Ignacio Cembrero et le Fonds de Commerce de la Victimisation : Quand la Plume Devient un Appel d’Offres

Dans son dernier article publié sur El Confidencial, Ignacio Cembrero reprend sa posture favorite : celle de la victime expiatoire. Avec les mêmes éléments de langage savamment rodés, il s’évertue à pleurnicher sur son sort, clamant à qui veut l’entendre qu’il est la cible privilégiée des autorités marocaines. Mais derrière ce rideau de fumée émotionnel se cache une stratégie de monétisation de la rancœur qui ne trompe plus grand monde.

Cette victimisation théâtrale n’a rien d’une complainte innocente ; c’est un positionnement stratégique. En s’autoproclamant « ennemi public numéro 1 » du Royaume, le journaliste ne fait ni plus ni moins qu’un appel d’offres déguisé.

L’objectif est clair. D’abord séduire les commanditaires en poussant la junte militaire algérienne et les divers ennemis du Maroc à délier les cordons de la bourse et ensuite justifier son utilité, dans la mesure ou le message sous-jacent envoyé à ses potentiels mécènes est limpide : « Regardez à quel point je les dérange, investissez sur moi, je vous suis utile. »

Cependant, à force de s’acharner systématiquement contre le Maroc et ses institutions, il feint d’ignorer une règle fondamentale : on récolte toujours ce que l’on sème. Face à ces attaques récurrentes et infondées, il est tout à fait naturel que les citoyens marocains patriotiques se mobilisent pour fustiger cette ligne éditoriale biaisée, et ce, par tous les moyens d’expression légitimes à leur disposition.

L’ironie atteint son paroxysme lorsqu’on s’attarde sur les justifications de celui qui se targue d’être un spécialiste incontournable de la région. Il explique son silence assourdissant concernant la situation en Algérie, par une réponse qui tient de l’aveu mercantile : l’opinion publique espagnole ne s’y intéresserait pas.
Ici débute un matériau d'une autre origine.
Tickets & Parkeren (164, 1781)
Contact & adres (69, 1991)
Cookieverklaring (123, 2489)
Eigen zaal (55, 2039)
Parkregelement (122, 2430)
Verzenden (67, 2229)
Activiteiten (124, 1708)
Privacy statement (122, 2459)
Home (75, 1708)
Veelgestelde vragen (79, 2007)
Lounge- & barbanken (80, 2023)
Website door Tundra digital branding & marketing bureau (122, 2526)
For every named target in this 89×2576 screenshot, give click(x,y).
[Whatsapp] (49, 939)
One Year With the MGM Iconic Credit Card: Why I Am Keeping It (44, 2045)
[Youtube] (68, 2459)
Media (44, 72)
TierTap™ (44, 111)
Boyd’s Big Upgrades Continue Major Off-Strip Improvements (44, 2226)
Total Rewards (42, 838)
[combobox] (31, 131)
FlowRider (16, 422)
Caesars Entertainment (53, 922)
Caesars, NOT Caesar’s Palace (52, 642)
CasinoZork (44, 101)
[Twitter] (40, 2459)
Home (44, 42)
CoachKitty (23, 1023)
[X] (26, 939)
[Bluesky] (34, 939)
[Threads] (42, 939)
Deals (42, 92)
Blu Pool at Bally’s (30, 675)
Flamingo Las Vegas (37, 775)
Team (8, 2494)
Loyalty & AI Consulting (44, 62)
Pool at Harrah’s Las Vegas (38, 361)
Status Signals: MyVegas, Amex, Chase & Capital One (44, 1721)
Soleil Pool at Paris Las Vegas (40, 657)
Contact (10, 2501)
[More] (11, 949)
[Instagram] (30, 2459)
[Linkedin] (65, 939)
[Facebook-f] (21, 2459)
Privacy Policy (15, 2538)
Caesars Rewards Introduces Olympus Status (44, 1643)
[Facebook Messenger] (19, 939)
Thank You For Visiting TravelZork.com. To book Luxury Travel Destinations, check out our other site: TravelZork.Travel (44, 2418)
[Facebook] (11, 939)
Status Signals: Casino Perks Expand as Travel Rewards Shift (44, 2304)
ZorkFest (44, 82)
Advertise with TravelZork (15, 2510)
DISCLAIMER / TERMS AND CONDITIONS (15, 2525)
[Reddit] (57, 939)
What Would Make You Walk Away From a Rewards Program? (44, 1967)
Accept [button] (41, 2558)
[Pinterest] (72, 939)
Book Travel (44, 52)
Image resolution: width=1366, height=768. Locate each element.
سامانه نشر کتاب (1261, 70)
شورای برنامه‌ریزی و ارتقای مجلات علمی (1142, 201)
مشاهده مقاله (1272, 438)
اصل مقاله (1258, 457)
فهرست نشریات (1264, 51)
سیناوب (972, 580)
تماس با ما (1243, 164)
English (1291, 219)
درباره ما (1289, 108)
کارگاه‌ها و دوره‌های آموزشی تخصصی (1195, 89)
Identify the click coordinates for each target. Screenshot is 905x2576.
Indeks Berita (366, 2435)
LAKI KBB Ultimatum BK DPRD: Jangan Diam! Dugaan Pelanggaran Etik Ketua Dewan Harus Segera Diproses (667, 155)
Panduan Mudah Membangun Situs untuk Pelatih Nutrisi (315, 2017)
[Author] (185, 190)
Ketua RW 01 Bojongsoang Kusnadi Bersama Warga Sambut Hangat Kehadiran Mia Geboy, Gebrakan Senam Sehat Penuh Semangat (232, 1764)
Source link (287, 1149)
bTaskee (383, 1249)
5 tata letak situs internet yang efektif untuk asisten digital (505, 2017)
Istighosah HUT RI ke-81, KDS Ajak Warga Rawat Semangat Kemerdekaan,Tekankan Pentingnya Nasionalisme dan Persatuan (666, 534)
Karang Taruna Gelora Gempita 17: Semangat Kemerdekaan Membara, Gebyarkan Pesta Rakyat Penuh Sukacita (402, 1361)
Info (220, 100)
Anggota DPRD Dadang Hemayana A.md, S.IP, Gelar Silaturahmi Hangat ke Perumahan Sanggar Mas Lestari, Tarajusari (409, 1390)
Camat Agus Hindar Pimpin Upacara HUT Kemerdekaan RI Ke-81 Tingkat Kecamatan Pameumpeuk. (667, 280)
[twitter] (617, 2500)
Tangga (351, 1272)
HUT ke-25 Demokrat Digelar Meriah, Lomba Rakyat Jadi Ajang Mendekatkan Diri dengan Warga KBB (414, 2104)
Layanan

En revanche, pour lui, le Maroc, lui, fait vendre. Cette ligne de défense détruit instantanément toute crédibilité journalistique. Ce n’est plus l’importance de l’information qui dicte la ligne éditoriale, mais la loi de l’offre et de la demande, la recherche du clic et du profit généré par les polémiques anti-marocaines.

Face à un tel parti pris dicté par le rendement, comment reprocher à l’opinion marocaine de soupçonner une collusion active avec les services algériens ? Surtout lorsque l’on connaît la propension de ces derniers à dilapider l’argent du contribuable algérien pour financer et entretenir une galaxie de pseudo-opposants et de détracteurs du Maroc.

Le coup de grâce porté à cette prétendue rigueur journalistique réside dans l’accusation voilée portée par Cembrero. Gêné par des caricatures qui l’égratignent, il insinue, de manière péremptoire et sans fournir l’ombre d’une preuve, que ces dessins seraient l’œuvre du caricaturiste Khalid Gueddar. Pire encore, cette affirmation hasardeuse est immédiatement reprise en chœur par son acolyte Ali lmrabet, illustrant un fonctionnement en vase clos où la rumeur remplace la vérification des faits.

En définitive, cet énième article sur El Confidencial n’est pas une enquête, mais un plaidoyer pro domo. C’est l’histoire d’un homme qui, ayant sacrifié son objectivité sur l’autel de l’acharnement ciblé et de la rentabilité, s’étonne aujourd’hui que la foudre de l’opinion publique s’abatte sur lui. Une bien piètre conception du journalisme.